At the very least, these data suggest PCSTAR is as safe as OACS with comparable levels of hernia recurrence. Superficial wound complications trended towards favouring PCSTAR. OACS is acknowledged to have issues relating to wound complications and various minimally invasive and “perforator sparing” methods have been described and have been found to reduce the incidence of wound morbidity in direct comparison of the two techniques [25,26,27]. Given PCSTAR was only performed via midline laparotomy in the included studies, studies investigating outcomes from minimally invasive OACS were excluded from the analysis. Despite this, a significant amount of heterogeneity in wound outcomes from OACS was seen.
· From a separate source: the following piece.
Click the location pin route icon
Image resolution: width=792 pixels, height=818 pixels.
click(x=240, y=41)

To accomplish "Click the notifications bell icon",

The only paper included in the analysis that directly compares the two techniques comes from the group who developed PCSTAR [13]. They retrospectively compared the outcomes from these two procedures, with 56 OACS and 55 PCSTAR patients. They attempt to make the groups comparable by measuring the difference between a range of pre-operative factors. Defect size, smoking, contamination, number of previous hernia repairs and abdominal surgeries were comparable. Other factors such as age, sex, BMI and diabetes were significantly different between the two groups. It was found that recurrence rates were comparable, possibly trending to favour PCSTAR. It reported significantly better rates of wound complications in the PCSTAR group; however, they also noted that the OACS group had significantly more patients with pre-existing wound infection and diabetes, two key risk factors for this complication [28]. This method of retrospectively comparison is not ideal and a prospective controlled cohort comparison would be the best way of ensuring the comparison was valid.
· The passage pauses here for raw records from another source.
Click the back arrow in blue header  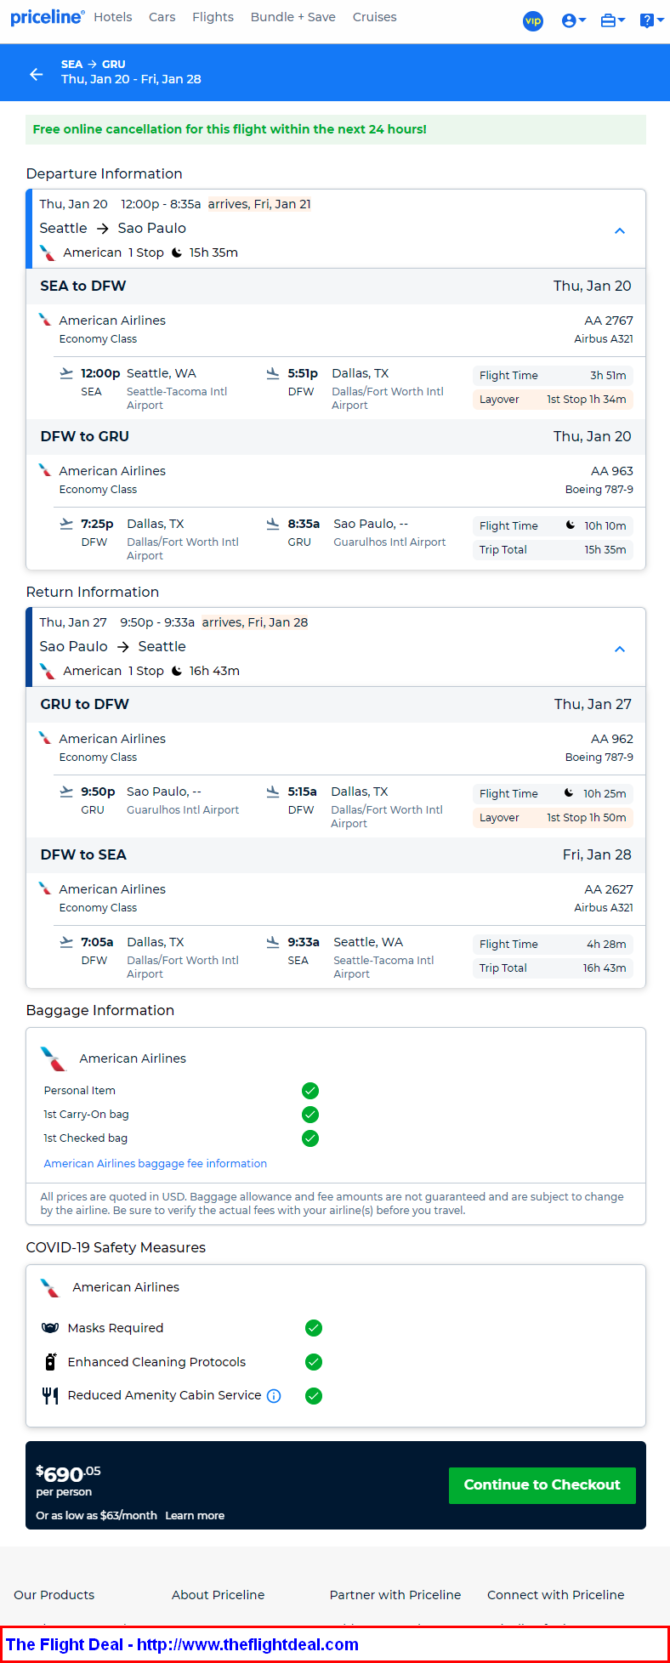[x=36, y=74]
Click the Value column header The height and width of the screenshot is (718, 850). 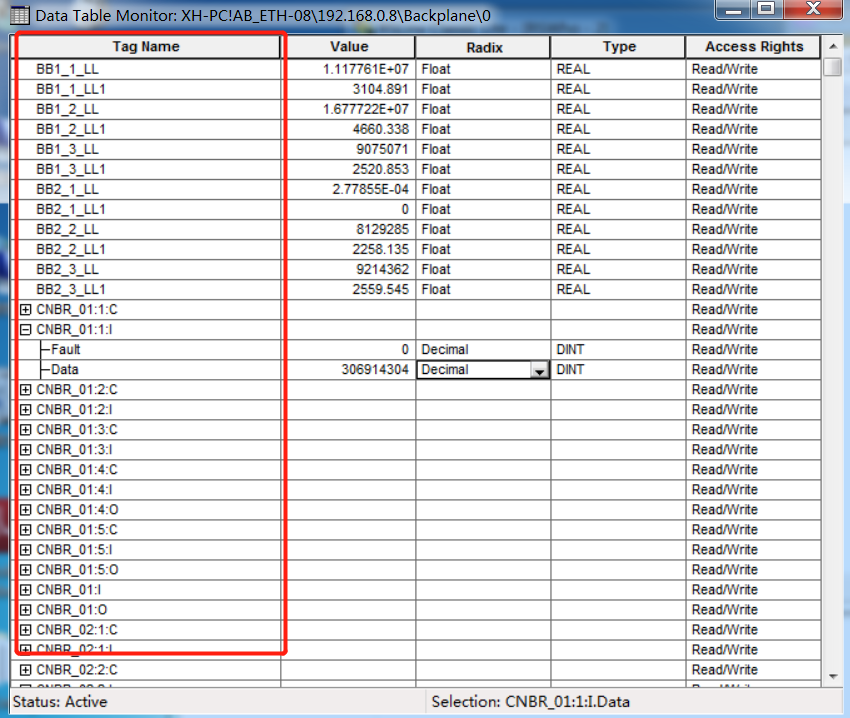[348, 47]
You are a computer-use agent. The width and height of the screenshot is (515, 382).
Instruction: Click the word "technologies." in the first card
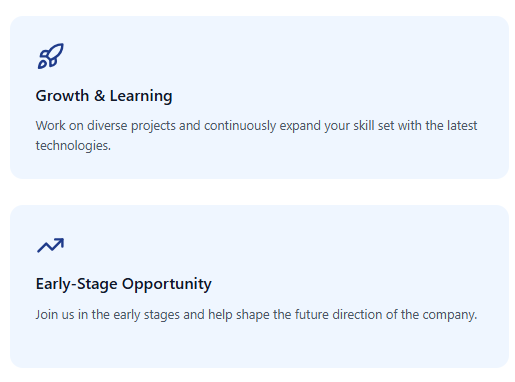pos(73,146)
A randomized controlled trial or a comparative controlled trial to create comparable groups to assess these techniques would be recommended. The inherent difficulty in finding comparable patients in the field of abdominal wall reconstruction includes the range of ventral hernia working group grades, range of other operative factors, such as mesh type, and the range of potential comorbidities in this patient group. A simple sample size calculation to compare just these two factors would require 438 patients, in each group, to establish statistical significance for hernia recurrence (assuming a 95% CI; 80% power; rates of 10% for OACS and 5% for PCSTAR) and 197 patient for superficial wound complications (assuming a 95% CI; 80% power; rates of 20% for OACS and 10% for PCSTAR). These numbers would only be achievable by an international multi-centre collaboration. Alternatively, analysis of a large hernia-specific outcome registry, such as the Americas Hernia Society Quality Collaborative or the European Registry of Abdominal Wall Hernias, may give some insight into ‘real life’ outcomes. The main drawbacks in the use of large-scale registry data include selective reporting and the reliability of long-term follow-up.

Conclusion

Posterior component separation with transversus abdominis release and open anterior component separation have comparable outcomes for complex abdominal wall reconstruction of midline ventral/incisional hernias. The lack of directly comparable data limits scope of any significant conclusions but no previous attempt has been made to establish the relative outcomes of these two procedures. Future controlled comparative trials are recommended to explore the conclusions more accurately as well as standardization of outcome measures, particularly in reporting wound morbidity. PCSTAR is a useful addition to the surgeon’s armamentarium.